Poems

Finn Brooke: ‘Flammarion’, ‘The Keeper’s Dream’, ‘The Sea Looks After Its Own’ and ‘The Street Without Drums’

Flammarion

If that engraving caught your mind’s eye,
making you doubt, somehow,
both starlight and sky,
then perhaps you can find him
this side of the firmament still,
in that little bar on Rue De Lambre,
where he met the muse
who would guide his hand,
one rare and wild night,
where she set the flaming wheels
of eternity spinning in his mind,
when she leant into him
whispering wonders,
her smiling lips letting slip
all creation’s secrets.

Finn Brooke

 

The Keeper’s Dream

The lighthouse keeper’s dreaming,
no ships, no storms, no waves,
no gales, no clouds, no surging tides,
no rocks, no reefs, no caves.

Just a cabin in a clearing
on a lake’s silent shore,
with a sun slowly sliding
from the ceiling to the floor.

With wood smoke and pine scent
twisting through the air,
with the promise of a distant dawn,
cool and calm and clear.

Finn Brooke

 

The Sea Looks After Its Own

All in all, things were looking dicey
for the last few lobsters in the tank
of the first-class galley on D-Deck.

The king and queen were long gone,
removed and dispatched to be served with
Heidsieck Gout Americain Champagne.

The royal guard had been routed,
scooped out of the water yesterday,
claws clacking ineffectually.

When today’s lunch and dinner service
took the rest of the brightest and best,
their small world was a bleak place to be.

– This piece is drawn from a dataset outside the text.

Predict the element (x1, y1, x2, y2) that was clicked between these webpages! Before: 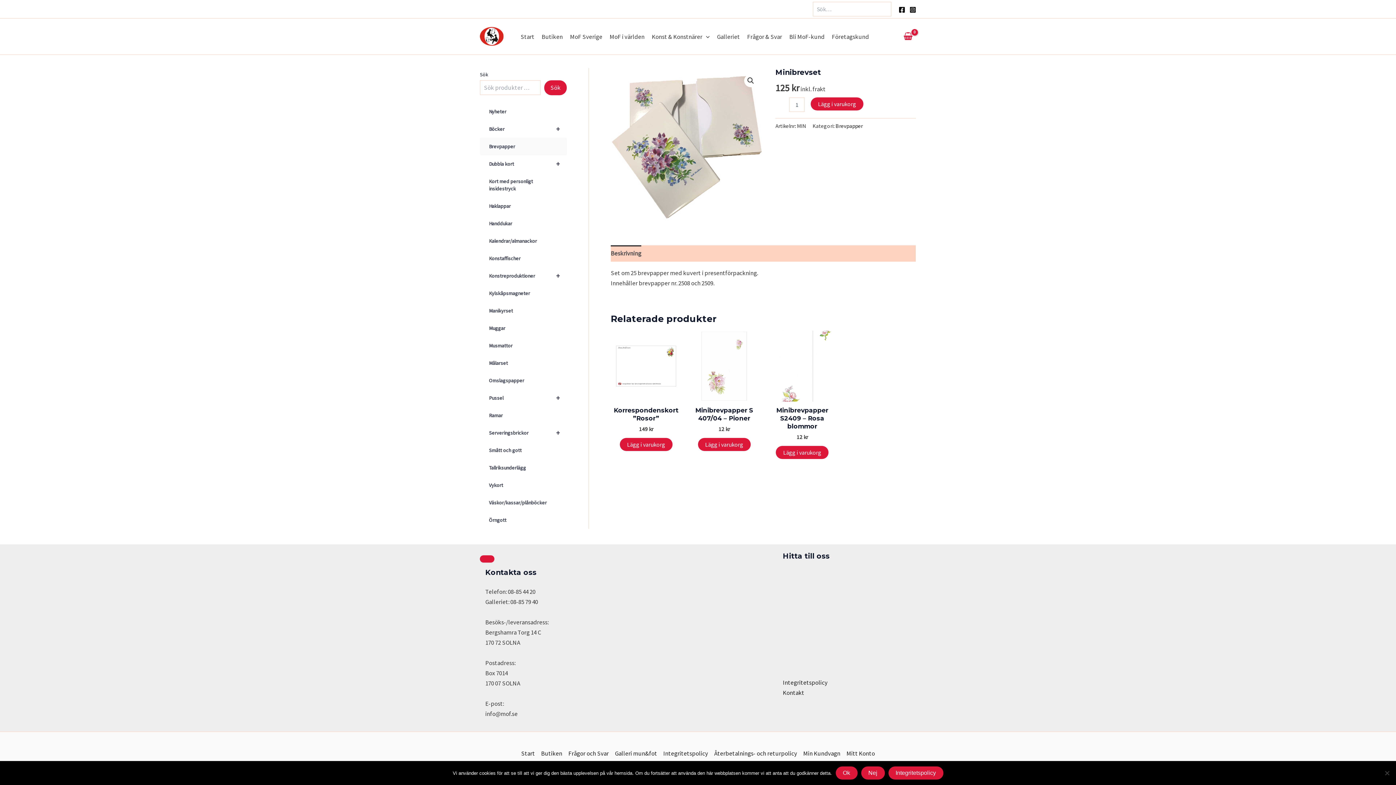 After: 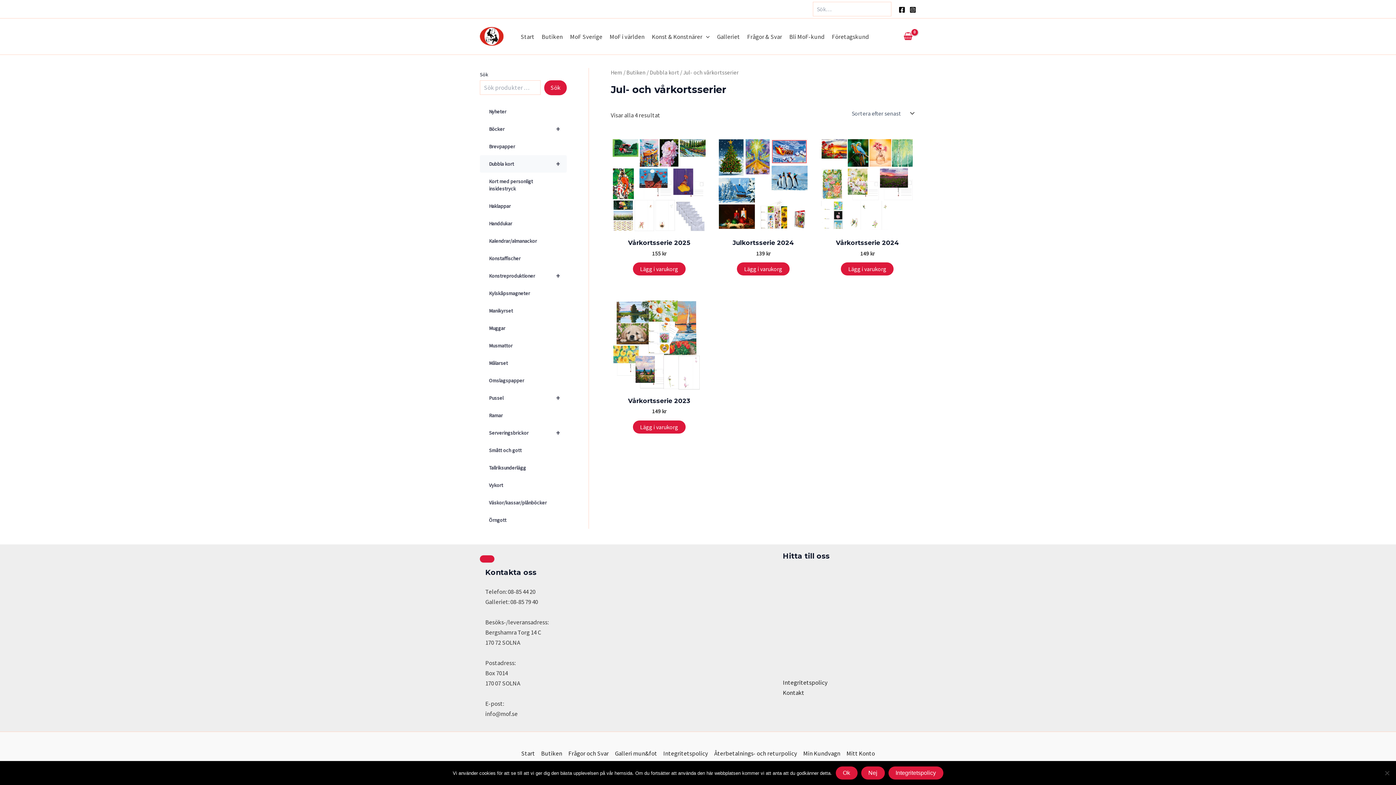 Action: label: +
Dubbla kort bbox: (480, 155, 566, 172)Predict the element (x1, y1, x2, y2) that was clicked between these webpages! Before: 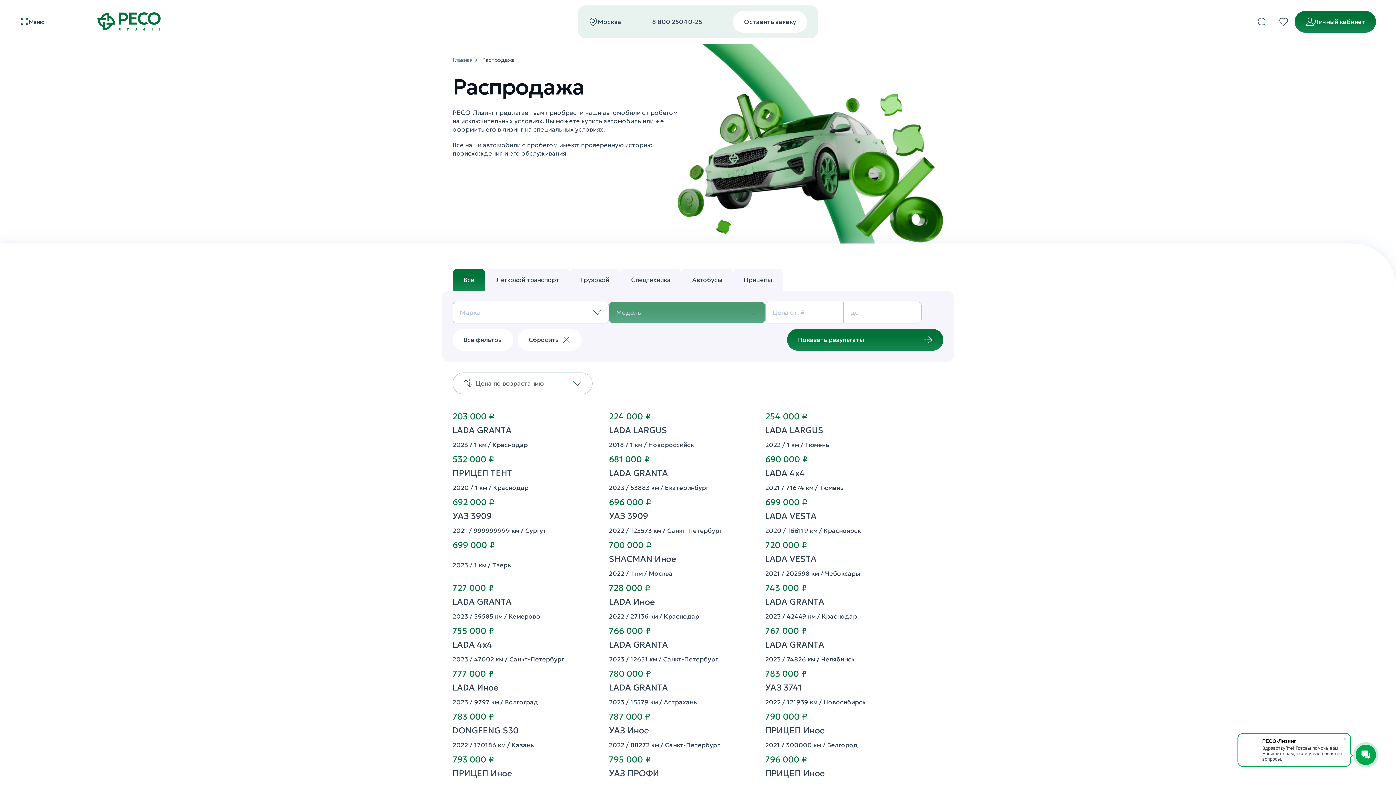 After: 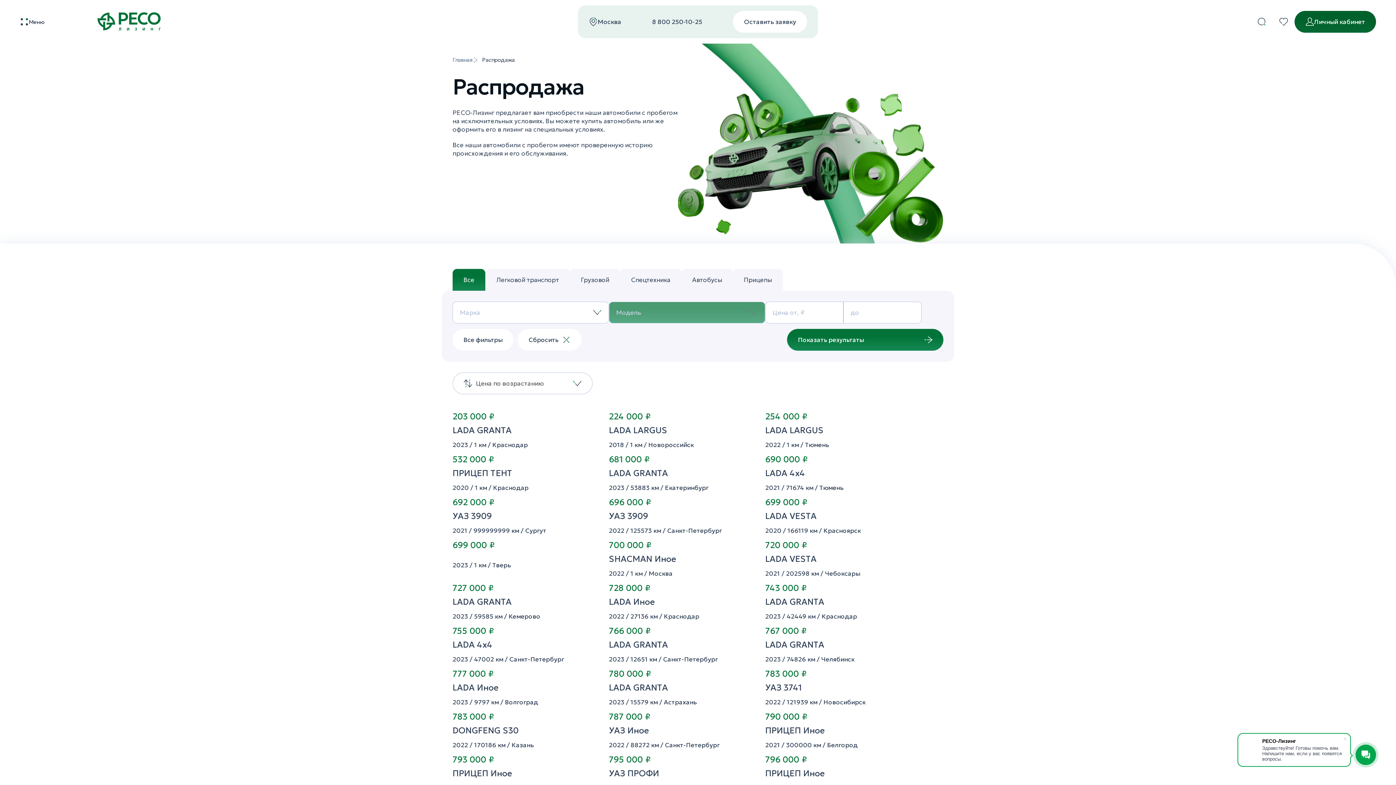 Action: label: Личный кабинет bbox: (1294, 10, 1376, 32)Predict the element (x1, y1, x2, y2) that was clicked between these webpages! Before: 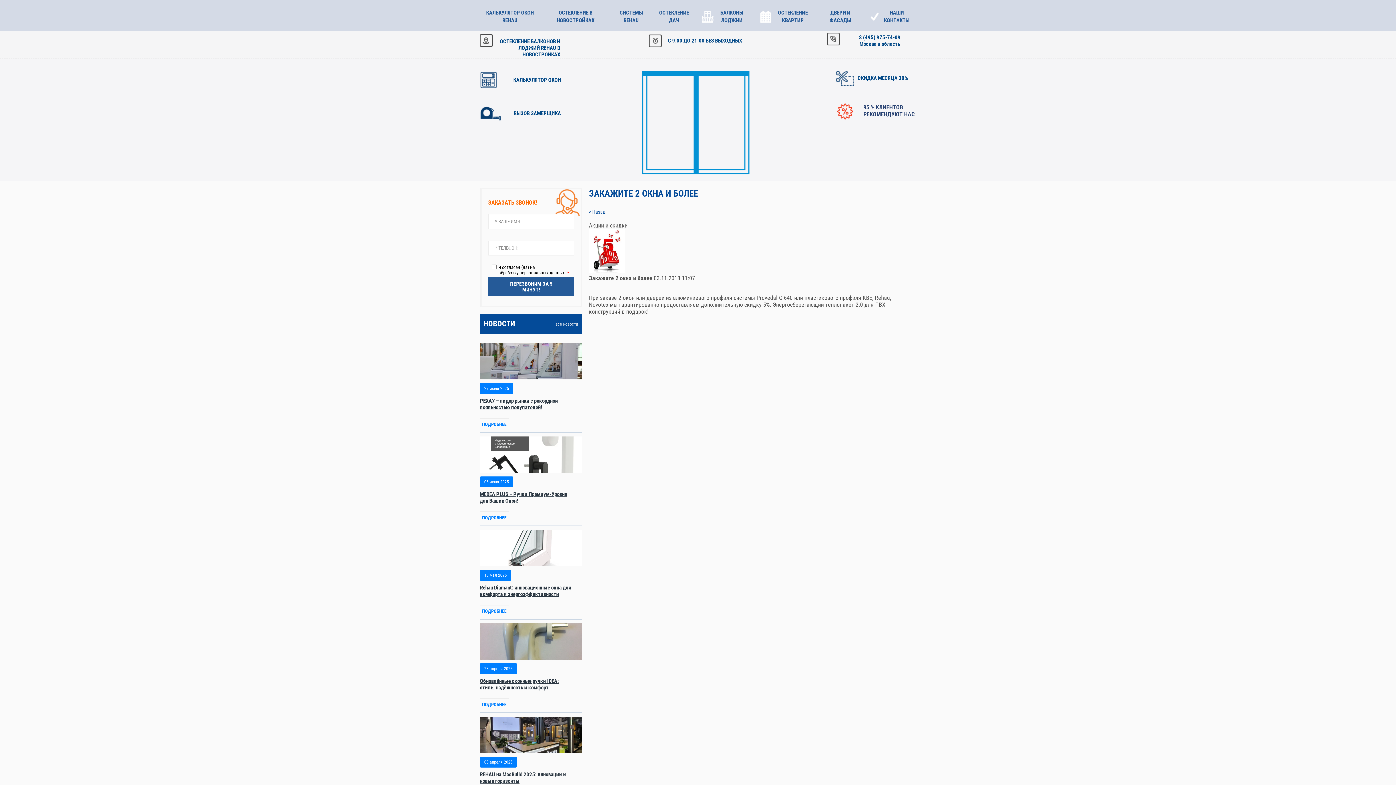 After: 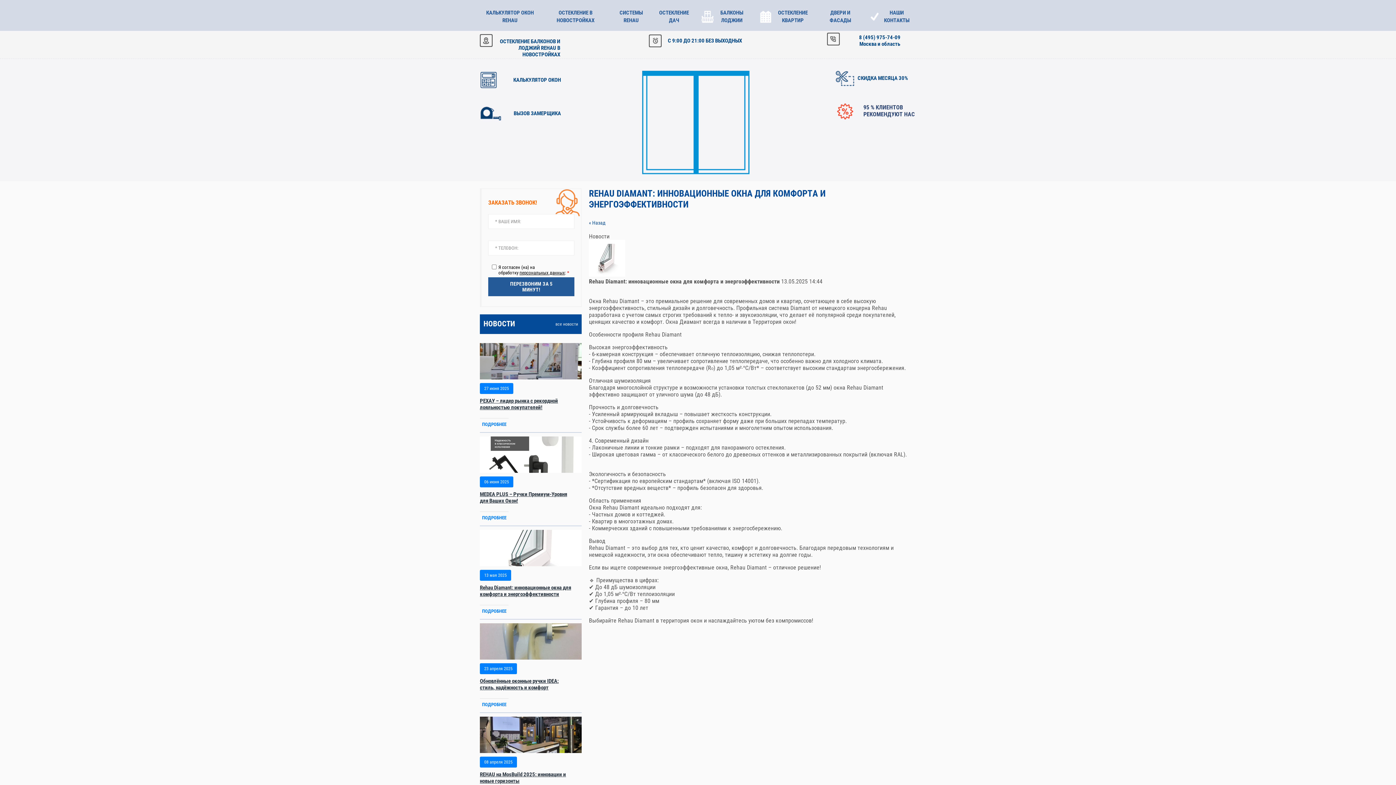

But the high priest never lost hope
and shortly before midnight his prayers
were finally answered by an iceberg.

The sea always looks after its own,
he could be heard saying, years later,
at award dinners and jubilees.

Finn Brooke

The Street Without Drums

If only the hundred and thirty of Hamelin
missing now seven hundred years,
had found their way home
to their hearths and beds
and put an end to their parents’ fears.

If only the hundred and thirty of Hamelin
never heard that haunting tune,
and spent their morning
playing in the sun,
to return in the afternoon.

If only the hundred and thirty of Hamelin
seven centuries and silent still,
had burst from the cave,
shouting and sprinting
down the side of Koppelberg Hill.

Then laughter would ring in the Saxony air
through city and forest and glade
and Saxony drums would still sound out
on the street where no music is played.